_Requests_
a) Decide whether each statement below agrees with the barbershop text. Answer yes or no for each, and quote the words from the barbershop text that settle it. (i) Gary Gamble opened his shop in 1994. (ii) Most of the shop's business comes from UT students. (iii) Each barber's name is written on the glass case between the waiting room and the chairs.
b) Carry on the barbershop text, starting right after its last sentence.

_Extract to read_
☆ ☆ ☆ ☆ ☆ ☆ ☆

A giant mirror anchors each station with a sticker at the top that features the barber’s name written in thick, black cursive. Between the waiting room and barber’s chairs is a glass case with a host of hair products for sale.
Gary Gamble opened his shop in 1994, and in the 25 years since, it’s become a familiar place for hundreds of names familiar to Tennessee fans, then and now.
“Probably 20 to 30 percent of our business are UT students,” Gamble said.
Whether it was Joey Kent or Tee Martin the college kid or Tee Martin the assistant coach, or players on the current team like Darrell Taylor, Jarrett Guarantano, Nigel Warrior, Tim Jordan and Alontae Taylor, if you’ve seen their faces on camera, you’ve probably seen the work of Gamble and barber Rex Howard.
“Our barbershop’s nice, it’s straight,” Darrell Taylor said. “They get everybody fresh for the weekend.”

☆ ☆ ☆ ☆ ☆ ☆ ☆

_Material provided_
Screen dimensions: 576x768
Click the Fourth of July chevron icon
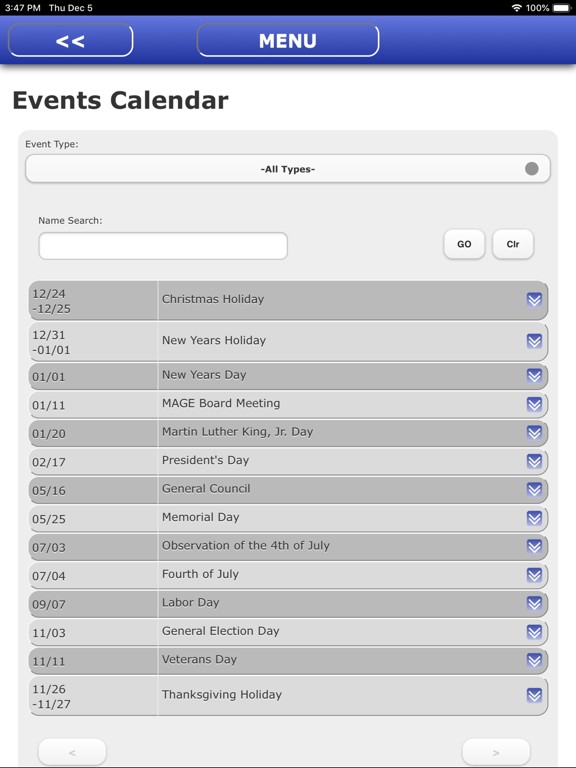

☆ ☆ ☆ ☆ ☆ ☆ ☆

_Final answers_
a)
(i) Yes: "Gary Gamble opened his shop in 1994"
(ii) No: "Probably 20 to 30 percent of our business are UT students"
(iii) No: "A giant mirror anchors each station with a sticker at the top that features the barber’s name written in thick, black cursive"

b)
That’s even true for current assistant coaches like Tracy Rocker and Derrick Ansley, who is from the same area in Alabama as Howard. It’s become a touchstone for decades of people who have been a part of Tennessee football.
“Most of this coaching staff comes in either every week or every other week,” Gamble said. “It’s subtle. We try not to make a big thing about it. My big thing is making everybody who comes in our doors comfortable.”
Years ago, that included Tennessee basketball coaches like Bruce Pearl and Cuonzo Martin. Martin rocked a bald dome, but he’d bring in his kids for a cut.
“I’ve got a little Jewfro, and Rex and those guys know how to cut it,” Pearl told The Athletic. “My hair’s so curly, and I loved going in there and visiting with those guys and catching up.”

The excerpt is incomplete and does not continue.